Saved entries
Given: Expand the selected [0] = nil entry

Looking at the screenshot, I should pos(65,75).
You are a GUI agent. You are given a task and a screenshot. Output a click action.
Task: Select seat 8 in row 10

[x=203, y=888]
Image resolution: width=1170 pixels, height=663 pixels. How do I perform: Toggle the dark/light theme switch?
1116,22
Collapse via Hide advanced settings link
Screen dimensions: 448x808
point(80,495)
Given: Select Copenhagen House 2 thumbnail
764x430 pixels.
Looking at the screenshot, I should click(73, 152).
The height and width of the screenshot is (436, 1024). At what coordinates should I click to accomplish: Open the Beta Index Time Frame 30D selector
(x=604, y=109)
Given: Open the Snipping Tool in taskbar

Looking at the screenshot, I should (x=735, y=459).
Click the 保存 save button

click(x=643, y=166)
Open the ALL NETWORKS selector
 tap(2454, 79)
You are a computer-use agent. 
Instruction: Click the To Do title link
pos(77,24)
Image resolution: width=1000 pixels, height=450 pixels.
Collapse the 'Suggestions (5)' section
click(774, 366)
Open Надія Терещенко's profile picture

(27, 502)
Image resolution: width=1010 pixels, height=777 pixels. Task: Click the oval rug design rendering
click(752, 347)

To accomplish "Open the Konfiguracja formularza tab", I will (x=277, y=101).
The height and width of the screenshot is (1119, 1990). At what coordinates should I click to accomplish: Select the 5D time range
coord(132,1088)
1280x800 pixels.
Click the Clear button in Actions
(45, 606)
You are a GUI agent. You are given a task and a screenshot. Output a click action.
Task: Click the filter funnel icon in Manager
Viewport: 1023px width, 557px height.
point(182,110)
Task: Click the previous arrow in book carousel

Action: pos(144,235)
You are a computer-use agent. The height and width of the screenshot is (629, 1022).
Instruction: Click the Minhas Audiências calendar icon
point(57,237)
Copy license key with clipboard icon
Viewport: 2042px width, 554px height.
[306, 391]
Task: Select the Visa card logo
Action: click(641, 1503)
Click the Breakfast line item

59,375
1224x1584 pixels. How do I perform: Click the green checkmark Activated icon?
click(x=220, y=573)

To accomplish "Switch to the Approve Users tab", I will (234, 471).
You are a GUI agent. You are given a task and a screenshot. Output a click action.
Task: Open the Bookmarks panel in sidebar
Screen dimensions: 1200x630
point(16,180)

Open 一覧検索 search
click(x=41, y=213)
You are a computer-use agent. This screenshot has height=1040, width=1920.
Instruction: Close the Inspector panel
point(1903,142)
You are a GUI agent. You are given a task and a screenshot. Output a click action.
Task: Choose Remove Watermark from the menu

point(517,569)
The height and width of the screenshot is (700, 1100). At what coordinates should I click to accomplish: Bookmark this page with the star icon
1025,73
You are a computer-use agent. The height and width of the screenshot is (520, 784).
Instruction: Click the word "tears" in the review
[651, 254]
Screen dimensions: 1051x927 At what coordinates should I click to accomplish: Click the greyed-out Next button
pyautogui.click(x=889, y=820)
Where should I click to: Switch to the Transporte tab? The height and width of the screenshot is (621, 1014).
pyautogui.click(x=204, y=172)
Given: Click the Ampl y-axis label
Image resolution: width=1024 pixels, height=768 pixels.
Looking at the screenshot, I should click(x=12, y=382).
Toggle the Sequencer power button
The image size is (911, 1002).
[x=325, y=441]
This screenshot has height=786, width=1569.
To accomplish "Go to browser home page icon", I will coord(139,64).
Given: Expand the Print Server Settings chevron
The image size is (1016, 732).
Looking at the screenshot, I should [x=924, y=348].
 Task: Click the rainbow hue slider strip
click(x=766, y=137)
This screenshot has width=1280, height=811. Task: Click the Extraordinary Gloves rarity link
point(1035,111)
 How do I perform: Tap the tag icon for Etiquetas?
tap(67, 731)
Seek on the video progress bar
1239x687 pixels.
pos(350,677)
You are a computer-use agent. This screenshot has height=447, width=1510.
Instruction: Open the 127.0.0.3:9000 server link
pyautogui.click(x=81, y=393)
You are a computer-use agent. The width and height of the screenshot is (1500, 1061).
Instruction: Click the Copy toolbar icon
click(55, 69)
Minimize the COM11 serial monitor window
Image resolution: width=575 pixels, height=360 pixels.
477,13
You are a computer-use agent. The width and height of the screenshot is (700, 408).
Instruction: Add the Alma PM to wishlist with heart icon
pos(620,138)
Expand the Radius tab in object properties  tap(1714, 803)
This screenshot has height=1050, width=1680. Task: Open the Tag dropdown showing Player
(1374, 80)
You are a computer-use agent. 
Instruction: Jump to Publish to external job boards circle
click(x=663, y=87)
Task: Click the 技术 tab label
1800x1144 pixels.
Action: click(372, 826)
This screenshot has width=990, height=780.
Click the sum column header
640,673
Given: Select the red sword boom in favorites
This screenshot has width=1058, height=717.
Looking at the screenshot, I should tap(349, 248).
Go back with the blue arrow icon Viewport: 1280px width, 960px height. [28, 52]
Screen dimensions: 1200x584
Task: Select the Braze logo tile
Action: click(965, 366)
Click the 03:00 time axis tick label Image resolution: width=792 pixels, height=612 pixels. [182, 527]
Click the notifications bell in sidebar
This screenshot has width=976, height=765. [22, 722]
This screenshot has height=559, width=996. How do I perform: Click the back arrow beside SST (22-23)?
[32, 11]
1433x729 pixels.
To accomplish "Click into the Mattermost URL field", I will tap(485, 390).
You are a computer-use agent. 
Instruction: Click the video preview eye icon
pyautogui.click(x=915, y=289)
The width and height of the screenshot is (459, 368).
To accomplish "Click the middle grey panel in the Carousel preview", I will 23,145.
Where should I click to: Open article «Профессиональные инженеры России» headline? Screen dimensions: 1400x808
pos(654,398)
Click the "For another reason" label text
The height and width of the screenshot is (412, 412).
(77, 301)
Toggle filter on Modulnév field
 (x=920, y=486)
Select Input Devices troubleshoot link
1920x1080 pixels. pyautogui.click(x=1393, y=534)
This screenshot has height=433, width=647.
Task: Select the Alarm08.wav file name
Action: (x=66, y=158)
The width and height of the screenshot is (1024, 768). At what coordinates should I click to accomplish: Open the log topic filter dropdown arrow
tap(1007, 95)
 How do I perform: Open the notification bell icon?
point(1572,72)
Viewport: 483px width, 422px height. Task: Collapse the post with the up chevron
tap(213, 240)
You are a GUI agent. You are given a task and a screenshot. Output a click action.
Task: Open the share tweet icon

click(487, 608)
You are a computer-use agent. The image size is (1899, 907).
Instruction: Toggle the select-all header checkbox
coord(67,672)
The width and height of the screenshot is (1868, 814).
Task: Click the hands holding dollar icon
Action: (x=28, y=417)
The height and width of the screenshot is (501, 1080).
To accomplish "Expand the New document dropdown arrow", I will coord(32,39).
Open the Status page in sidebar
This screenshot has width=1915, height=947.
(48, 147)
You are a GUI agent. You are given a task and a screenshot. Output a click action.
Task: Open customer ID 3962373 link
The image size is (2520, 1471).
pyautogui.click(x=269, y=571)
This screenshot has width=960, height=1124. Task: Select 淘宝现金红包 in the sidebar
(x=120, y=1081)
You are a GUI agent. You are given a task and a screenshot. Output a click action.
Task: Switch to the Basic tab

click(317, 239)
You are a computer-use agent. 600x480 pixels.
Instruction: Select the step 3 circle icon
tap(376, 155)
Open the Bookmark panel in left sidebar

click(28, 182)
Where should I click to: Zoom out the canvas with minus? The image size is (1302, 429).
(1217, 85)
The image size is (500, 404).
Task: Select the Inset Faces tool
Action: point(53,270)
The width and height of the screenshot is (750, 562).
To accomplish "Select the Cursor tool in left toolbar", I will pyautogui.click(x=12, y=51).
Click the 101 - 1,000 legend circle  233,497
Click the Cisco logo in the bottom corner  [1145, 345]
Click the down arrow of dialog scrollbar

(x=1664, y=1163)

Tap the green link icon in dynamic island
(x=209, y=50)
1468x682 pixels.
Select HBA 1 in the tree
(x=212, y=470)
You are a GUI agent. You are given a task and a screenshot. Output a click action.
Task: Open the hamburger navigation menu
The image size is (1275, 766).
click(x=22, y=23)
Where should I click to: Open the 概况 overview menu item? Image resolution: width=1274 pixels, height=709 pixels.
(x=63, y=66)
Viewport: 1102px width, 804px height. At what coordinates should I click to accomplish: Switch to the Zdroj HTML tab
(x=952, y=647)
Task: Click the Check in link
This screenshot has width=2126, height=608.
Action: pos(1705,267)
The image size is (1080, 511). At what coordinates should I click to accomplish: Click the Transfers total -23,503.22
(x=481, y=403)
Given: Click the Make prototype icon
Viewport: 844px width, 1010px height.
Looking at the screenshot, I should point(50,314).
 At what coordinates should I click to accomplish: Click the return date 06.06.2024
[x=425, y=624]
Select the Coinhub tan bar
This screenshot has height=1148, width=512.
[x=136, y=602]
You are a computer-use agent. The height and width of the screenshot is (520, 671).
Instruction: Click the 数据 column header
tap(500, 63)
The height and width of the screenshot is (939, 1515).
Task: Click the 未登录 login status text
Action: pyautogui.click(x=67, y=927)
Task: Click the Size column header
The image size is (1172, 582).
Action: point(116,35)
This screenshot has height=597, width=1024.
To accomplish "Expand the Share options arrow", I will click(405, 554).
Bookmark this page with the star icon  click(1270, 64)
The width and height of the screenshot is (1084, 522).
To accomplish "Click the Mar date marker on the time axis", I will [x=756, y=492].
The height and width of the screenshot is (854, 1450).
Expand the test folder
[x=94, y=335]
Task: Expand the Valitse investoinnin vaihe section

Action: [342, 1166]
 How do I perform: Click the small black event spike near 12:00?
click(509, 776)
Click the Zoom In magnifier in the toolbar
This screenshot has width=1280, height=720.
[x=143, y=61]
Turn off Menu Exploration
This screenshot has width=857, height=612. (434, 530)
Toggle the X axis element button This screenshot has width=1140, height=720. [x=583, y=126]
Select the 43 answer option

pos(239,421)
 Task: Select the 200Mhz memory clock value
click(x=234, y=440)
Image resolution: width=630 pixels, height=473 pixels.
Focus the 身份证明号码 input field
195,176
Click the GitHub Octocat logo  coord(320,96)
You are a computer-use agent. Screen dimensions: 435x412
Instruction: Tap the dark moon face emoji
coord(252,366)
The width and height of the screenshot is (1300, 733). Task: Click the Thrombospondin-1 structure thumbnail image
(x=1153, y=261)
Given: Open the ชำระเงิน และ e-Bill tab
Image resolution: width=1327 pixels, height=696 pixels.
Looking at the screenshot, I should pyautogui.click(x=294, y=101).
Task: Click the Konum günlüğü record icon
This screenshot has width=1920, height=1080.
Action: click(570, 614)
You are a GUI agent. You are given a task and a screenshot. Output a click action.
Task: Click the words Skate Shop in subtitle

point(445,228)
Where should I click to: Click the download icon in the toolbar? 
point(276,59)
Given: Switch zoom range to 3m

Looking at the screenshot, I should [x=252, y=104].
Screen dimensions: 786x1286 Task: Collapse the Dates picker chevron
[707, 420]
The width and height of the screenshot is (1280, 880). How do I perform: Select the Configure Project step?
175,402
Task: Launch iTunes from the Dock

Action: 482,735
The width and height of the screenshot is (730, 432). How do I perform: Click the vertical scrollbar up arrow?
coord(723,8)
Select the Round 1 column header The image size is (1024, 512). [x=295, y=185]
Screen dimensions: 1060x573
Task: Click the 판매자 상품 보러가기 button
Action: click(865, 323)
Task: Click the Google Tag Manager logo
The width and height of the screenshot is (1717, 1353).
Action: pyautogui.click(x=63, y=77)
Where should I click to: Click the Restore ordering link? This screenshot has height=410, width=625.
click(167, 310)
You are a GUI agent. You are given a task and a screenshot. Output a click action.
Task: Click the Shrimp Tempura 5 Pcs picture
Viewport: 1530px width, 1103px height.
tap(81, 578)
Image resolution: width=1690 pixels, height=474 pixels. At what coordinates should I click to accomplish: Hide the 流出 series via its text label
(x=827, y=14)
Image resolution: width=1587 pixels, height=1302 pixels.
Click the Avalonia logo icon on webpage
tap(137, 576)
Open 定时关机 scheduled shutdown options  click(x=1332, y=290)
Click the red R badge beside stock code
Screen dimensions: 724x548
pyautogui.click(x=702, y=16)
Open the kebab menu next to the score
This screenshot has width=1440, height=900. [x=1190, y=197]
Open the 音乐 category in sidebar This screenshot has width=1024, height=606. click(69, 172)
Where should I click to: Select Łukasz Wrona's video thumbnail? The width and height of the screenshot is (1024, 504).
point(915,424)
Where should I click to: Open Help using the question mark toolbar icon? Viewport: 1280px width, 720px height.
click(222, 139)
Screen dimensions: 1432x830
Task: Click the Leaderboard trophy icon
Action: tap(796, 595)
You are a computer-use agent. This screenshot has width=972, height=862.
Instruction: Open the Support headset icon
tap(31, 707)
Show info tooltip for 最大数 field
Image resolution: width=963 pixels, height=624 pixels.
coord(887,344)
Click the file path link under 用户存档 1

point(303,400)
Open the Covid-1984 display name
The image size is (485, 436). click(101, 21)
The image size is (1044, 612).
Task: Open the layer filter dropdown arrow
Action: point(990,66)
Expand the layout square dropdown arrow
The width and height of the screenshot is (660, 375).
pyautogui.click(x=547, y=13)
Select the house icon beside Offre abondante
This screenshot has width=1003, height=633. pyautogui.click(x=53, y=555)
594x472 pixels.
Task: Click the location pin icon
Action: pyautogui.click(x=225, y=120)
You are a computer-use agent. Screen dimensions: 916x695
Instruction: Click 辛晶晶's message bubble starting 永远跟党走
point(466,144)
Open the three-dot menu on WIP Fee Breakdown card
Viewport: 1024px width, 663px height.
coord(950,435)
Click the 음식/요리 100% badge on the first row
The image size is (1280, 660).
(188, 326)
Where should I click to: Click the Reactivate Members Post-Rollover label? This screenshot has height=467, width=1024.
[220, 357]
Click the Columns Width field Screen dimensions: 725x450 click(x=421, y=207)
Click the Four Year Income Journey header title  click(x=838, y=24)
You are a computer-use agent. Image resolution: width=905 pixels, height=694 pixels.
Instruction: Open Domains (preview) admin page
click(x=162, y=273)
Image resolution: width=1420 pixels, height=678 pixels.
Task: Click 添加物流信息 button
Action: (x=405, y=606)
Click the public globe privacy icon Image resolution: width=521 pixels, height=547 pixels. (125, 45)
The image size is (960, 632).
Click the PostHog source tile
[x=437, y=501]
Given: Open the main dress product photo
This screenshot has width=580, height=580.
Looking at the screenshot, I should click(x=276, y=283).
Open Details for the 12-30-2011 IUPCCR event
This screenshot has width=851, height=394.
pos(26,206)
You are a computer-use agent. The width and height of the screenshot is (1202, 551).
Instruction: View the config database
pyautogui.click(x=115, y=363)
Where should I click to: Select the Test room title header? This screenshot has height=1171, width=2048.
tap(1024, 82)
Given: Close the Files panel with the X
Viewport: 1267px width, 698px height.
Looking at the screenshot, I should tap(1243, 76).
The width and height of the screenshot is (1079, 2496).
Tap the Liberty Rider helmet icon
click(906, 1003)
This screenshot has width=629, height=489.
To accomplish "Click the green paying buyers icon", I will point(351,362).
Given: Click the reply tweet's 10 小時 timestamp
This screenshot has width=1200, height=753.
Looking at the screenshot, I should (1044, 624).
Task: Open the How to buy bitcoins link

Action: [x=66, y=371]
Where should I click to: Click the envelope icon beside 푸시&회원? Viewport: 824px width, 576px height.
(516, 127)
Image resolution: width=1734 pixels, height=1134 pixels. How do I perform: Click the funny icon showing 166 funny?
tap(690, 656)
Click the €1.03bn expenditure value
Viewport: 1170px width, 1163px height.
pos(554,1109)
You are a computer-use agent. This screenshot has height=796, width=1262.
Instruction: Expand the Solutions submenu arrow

Task description
The entries above hold the needed span. Transcribe exactly the lines from the one with "The width and height of the screenshot is (660, 375)." to the one with "Click the Four", both included.

Response box
The width and height of the screenshot is (660, 375).
pyautogui.click(x=547, y=13)
Select the house icon beside Offre abondante
This screenshot has width=1003, height=633. pyautogui.click(x=53, y=555)
594x472 pixels.
Task: Click the location pin icon
Action: pyautogui.click(x=225, y=120)
You are a computer-use agent. Screen dimensions: 916x695
Instruction: Click 辛晶晶's message bubble starting 永远跟党走
point(466,144)
Open the three-dot menu on WIP Fee Breakdown card
Viewport: 1024px width, 663px height.
coord(950,435)
Click the 음식/요리 100% badge on the first row
The image size is (1280, 660).
(188, 326)
Where should I click to: Click the Reactivate Members Post-Rollover label? This screenshot has height=467, width=1024.
[220, 357]
Click the Columns Width field Screen dimensions: 725x450 click(x=421, y=207)
Click the Four Year Income Journey header title  click(x=838, y=24)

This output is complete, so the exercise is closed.